§ Text zur Analyse:
•••••
Angesichts des Dauereinsatzes der Bundeswehr in der Corona-Amtshilfe warnt Oberstleutnant André Wüstner vor einem schleichenden Verlust der Einsatzbefähigung. Fotos: Bundeswehr/DBwV, Montage: DBwV

Angesichts des Dauereinsatzes der Bundeswehr in der Corona-Amtshilfe warnt Oberstleutnant André Wüstner vor einem schleichenden Verlust der Einsatzbefähigung. Fotos: Bundeswehr/DBwV, Montage: DBwV

08.02.2021
DBwV

„Die Strukturen sind systematisch vernachlässigt worden!“

Das Land ist seit mehr als einem Jahr im Würgegriff der Corona-Pandemie, und praktisch in jeder Nachricht tragen die wesentlichen Akteure Flecktarn: Ohne die Amtshilfe der Bundeswehr sähe es in Deutschland zappenduster aus. Darüber und über weitere Fragen ist der Bundesvorsitzende Oberstleutnant André Wüstner im ständigen Austausch mit wichtigen Akteuren. Neben dem Gespräch mit unseren Mitgliedern und Verantwortungsträgern aus dem eigenen Ressort gleicht er sich regelmäßig mit Gesundheitsminister Jens Spahn, Kanzleramtsminister Helge Braun oder dem Hauptgeschäftsführer des Städte- und Gemeindebundes, Gerd Landsberg, ab. Im Gespräch mit Gregor Mayntz von der Rheinischen Post Gruppe äußerte sich der Bundesvorsitzende jetzt zu aktuellen Fragen.  


Überall in Deutschland erlebt die Bevölkerung in der Pandemie „helfende Hände“ mit Uniform – wie erleben die Soldaten das selbst?

Oberstleutnant André Wüstner: Sie erleben ein starkes Gemeinschaftsgefühl. Vieles ist schief gelaufen, Deutschland hat große strukturelle Probleme, diese Pandemie in den Griff zu bekommen, aber es packen viele mit und ohne Uniform an, um das beste aus der Situation zu machen, um Leben zu retten. Die Bundeswehr hilft jetzt sogar erneut im europäischen Ausland.
•••••
§ Vorliegende Daten:
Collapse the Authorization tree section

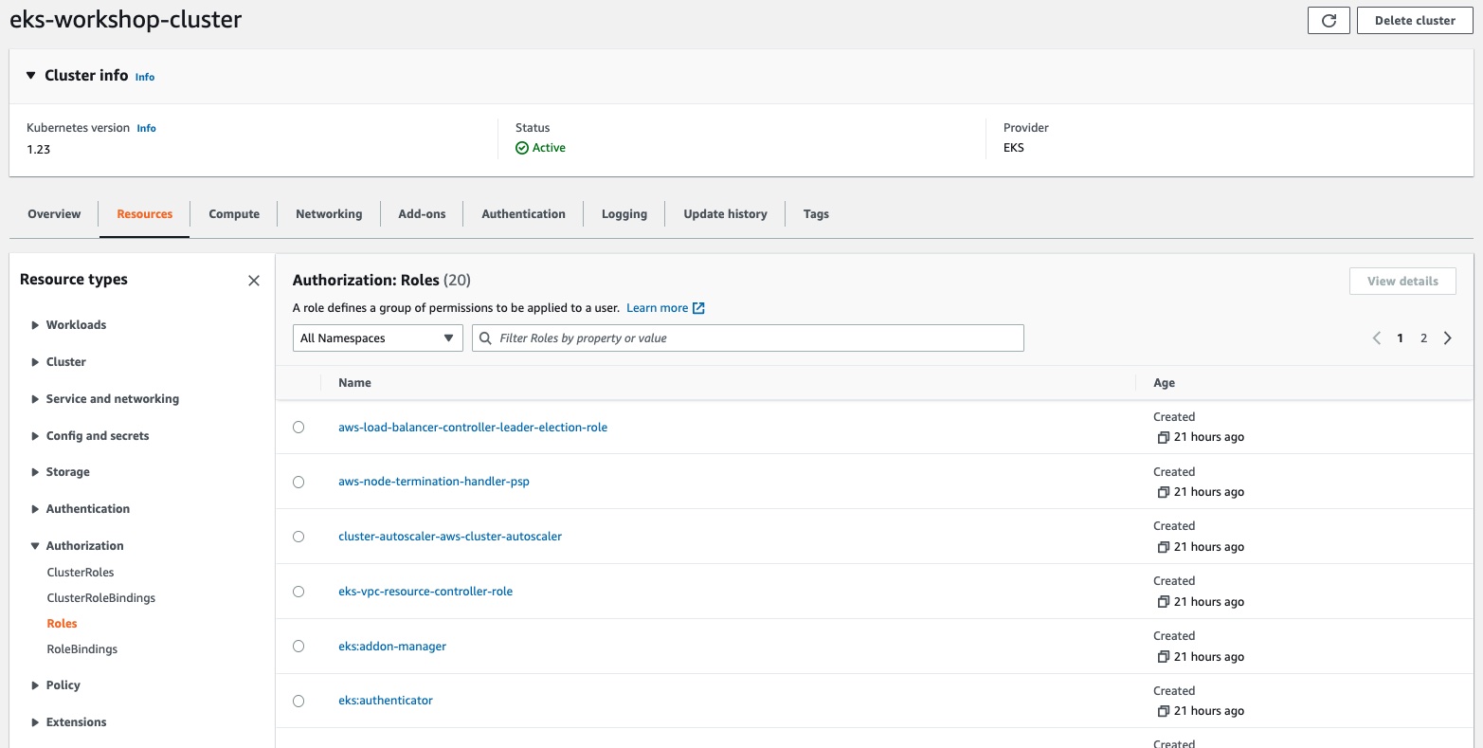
•••••
§ Arbeitsaufträge:
(A) Beantworte anhand des Interviews zum Corona-Einsatz der Bundeswehr die folgenden Fragen:
(i) Welchen Dienstgrad trägt André Wüstner?
(ii) Mit wem führte Wüstner das Gespräch, und für welches Medienhaus arbeitet diese Person?
(iii) Wo hilft die Bundeswehr laut Wüstners Antwort jetzt sogar erneut?
(B) Führe das Interview zum Corona-Einsatz der Bundeswehr im Anschluss an den Satz „Die Bundeswehr hilft jetzt sogar erneut im europäischen Ausland.“ fort.

§ Lösungen:
(A)
(i) Oberstleutnant
(ii) Mit Gregor Mayntz von der Rheinischen Post Gruppe
(iii) Im europäischen Ausland

(B)
Gibt es auch positive Begegnungen mit Leuten, die die Bundeswehr zuvor meist negativ gesehen haben?

Wüstner: Für das gegenseitige Verständnis auch innerhalb des öffentlichen Dienstes ist die Amtshilfe natürlich sehr gut. Da gab es viele Sorgen um eine „Militarisierung“ der Verwaltung. Und jetzt erlebt man das Gegenteil. Soldaten sind aufgrund von Organisationsvermögen und Stressresistenz hoch anerkannt. Und man weiß, wie sehr man gerade jetzt aufeinander angewiesen ist. Nebenbei: Alle haben erkannt, dass wir es im letzten Jahr und teilweise noch heute mit einem größeren Staats- sowie Verwaltungsversagen zu tun haben und gerade deshalb nur gemeinsam durch die Pandemie kommen.

Wer versagt?

Wüstner: Nicht die einzelnen Menschen im System, die wirklich alles geben. Die Strukturen sind systematisch vernachlässigt worden. Das rächt sich jetzt und zeigt sich in der völlig unzureichenden personellen und materiellen Ausstattung nicht nur in den Gesundheitsämtern. Ich ziehe meinen Hut vor den Bürgermeistern und Landräten, denn die müssen aus dem Nichts ein Maximum aus den mit heißer Nadel gestrickten Verordnungen machen.

25.000 Soldaten stecken in der Corona-Amtshilfe. Angesichts einer auf unter 200.000 Kräfte geschrumpften Truppe stellt sich die Frage, ob die Bundeswehr das auf Dauer leisten kann.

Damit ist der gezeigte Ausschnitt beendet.